为了验证SHH信号通路是通过降低细胞膜上GLT-1蛋白表达量来降低GLT-1的活性，并且His-2A-TAT可以特异性抑制这一过程。进行以下实验，结果如图4所示：用1μM的His-SC-TAT或His-2A-TAT孵育星形胶质细胞4小时后加入3μM SAG或其溶剂对照DMSO(二甲亚砜)，0.5小时后，用生物素(不能穿透细胞膜，但是具有与蛋白质高度亲和的能力)孵育星形胶质细胞，0.5小时后裂解细胞，一部分裂解液直接加热变性用于检测细胞总体蛋白量，另一部分裂解液中加入亲和素(可以特异结合生物素)包被的磁珠，孵育1小时，再用磁铁将磁珠吸附，细胞膜蛋白也因此被收集，之后加热变性，用于检测细胞膜上蛋白量的变化。对照组中，SAG处理后细胞膜上GLT-1蛋白量显著降低，His-2A-TAT组中GLT-1细胞膜上蛋白量降低的现象则被抑制，在His-2A-TAT或His-SC-TAT组中，GLT-1总的蛋白量没有显著改变。说明SHH信号通路不影响总的GLT-1蛋白量，只改变了GLT-1细胞膜上蛋白量。

实施例2 His-2A-TAT抑制脑缺血过程中细胞膜上GLT-1蛋白量的降低

实施例1的结果在体外培养的细胞中证实了SHH信号通路可以快速调控GLT-1活性。在体缺血过程中是否有SHH信号通路的激活，为此通过手术在小鼠右侧颈动脉插入线拴至大脑中动脉，构建小鼠单侧脑缺血模型。在缺血后的不同时间点，取出小鼠缺血侧及位缺血侧的海马组织，将组织浸润于人工脑脊液30分钟，如果SHH蛋白被分泌到细胞外，在这样的条件下就会溶于人工脑脊液，之后，将这样的人工脑脊液用于ELISA(酶联免疫吸附测定)实验，结果如图5所示，SHH蛋白在缺血侧(ipsi，图中黑色线)海马区(Hip)的释放与未缺血侧(Contra，图中灰色线)相比有显著上升。提示SHH信号通路在缺血过程中有激活。

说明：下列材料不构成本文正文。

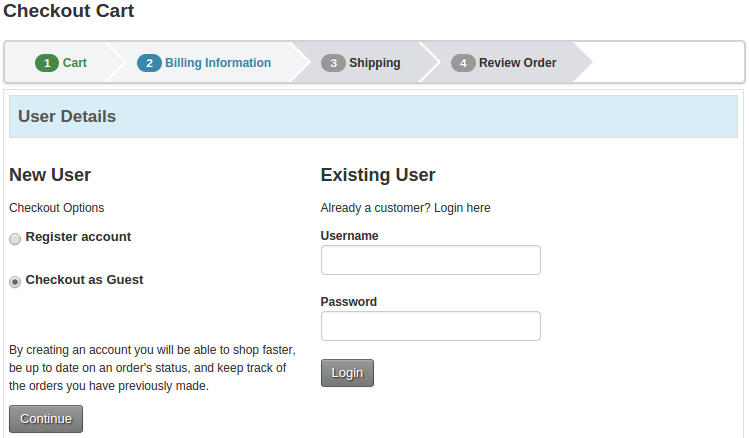Screen dimensions: 749x438
Task: Select the Checkout as Guest radio button
Action: (15, 282)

图5已经证实，在体脑缺血过程中SHH蛋白快速释放到细胞外，SHH信号通路的激活在在体过程中是否也会引起GLT-1蛋白在细胞膜上的表大量的降低，His-2A-TAT是否可以反转这种情况(如在体外培养的星形胶质细胞中的表现)。为此，设计了以下实验：

小鼠尾静脉按体重(10mg/kg)注射His-SC-TAT以及His-2A-TAT，1小时后进行如上所述单侧脑缺血造模，脑缺血1小时后，解剖取出小鼠大脑中海马区域，分离总体蛋白(total)，细胞质蛋白(cytosol)和细胞膜(membrane)蛋白结果如图6所示，发现His-SC-TAT组缺血侧(ipsi)海马区GLT-1在细胞膜上的表达量有显著降低，其在细胞质中则有显著堆积。而His-2A-TAT处理则可以完全反转GLT-1在缺血过程中的变化，这些结果充分说明，在体脑缺血过程中缺血侧(ipsi)细胞膜上的GLT-1蛋白表达量有显著降低，这些降低的GLT-1滞留于细胞质中，而用His-2A-TAT特异性抑制SHH对于GLT-1膜上表达量降低的作用可以反转缺血侧细胞膜上GLT-1蛋白表大量的降低，进而说明在体缺血过程中，SHH信号通路激活可以降低细胞膜上GLT-1蛋白表达量，His-2A-TAT可以反转这一现象说明His-2A-TAT可以特异性抑制在体情况下SHH通路激活对于GLT-1的调控作用。

实施例3小鼠脑缺血模型中His-2A-TAT药效评估

实验流程如图7所示，从斯贝福购买的C57小鼠，体重约为25g，随机分组，对照组(His-SC-TAT)10只，给药组(His-2A-TAT)9只，实验前1小时尾静脉按体重(10mg/kg)注射His-SC-TAT或者His-2A-TAT，进行如上所述单侧脑缺血造模，两个小时后拔出插入大脑中动脉的线拴，恢复大脑中动脉血流，实现复灌，一天后，取脑，切片，用TTC染液(一种常用的检测脑细胞活性状态的试剂)浸泡脑片至有红色出现。去掉TTC，加入PFA，4摄氏度固定，保存。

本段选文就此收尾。